Let's begin by implementing the following steps:
- Create a plot with RStudio by using the following command: qplot(df_hum$Vancouver):
- Use ggplot to create the same plot using the following command:
ggplot(df_hum,aes(x=Vancouver))
This command does not do anything; ggplot2 requires the name of the object that we wish to make. To make a histogram, we have to specify the geom type (in other words, a histogram). aes stands for aesthetics, or the quantities that get plotted on the x- and y-axes, and their qualities.

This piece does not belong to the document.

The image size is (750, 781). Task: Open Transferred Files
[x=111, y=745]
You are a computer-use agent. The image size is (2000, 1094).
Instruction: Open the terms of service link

We will work on changing the aesthetics later, in order to visualize the plot more effectively.
Notice that there are some warning messages, as follows:
'stat_bin()' using 'bins = 30'. Pick better value with 'binwidth'.
Warning message:
Removed 1826 rows containing non-finite values (stat_bin).
You can ignore these messages; ggplot automatically detects and removes null or NA values.
- Obtain the histogram with ggplot by using the following command:
ggplot (df_hum, aes(x=Vancouver)) + geom_histogram()
You'll see the following output:
Here's the output code:
require("ggplot2")
require("tibble")
#Load a data file - Read the Humidity Data
df_hum <- read.csv("data/historical-hourly-weather-data/humidity.csv")
#Display the summary
str(df_hum)
qplot(df_hum$Vancouver)
ggplot(df_hum, aes(x=Vancouver)) + geom_histogram()
Refer to the complete code at https://goo.gl/tu7t4y.
In order for ggplot to work, you will need to specify the geometric object. Note that the column name should not be enclosed in strings.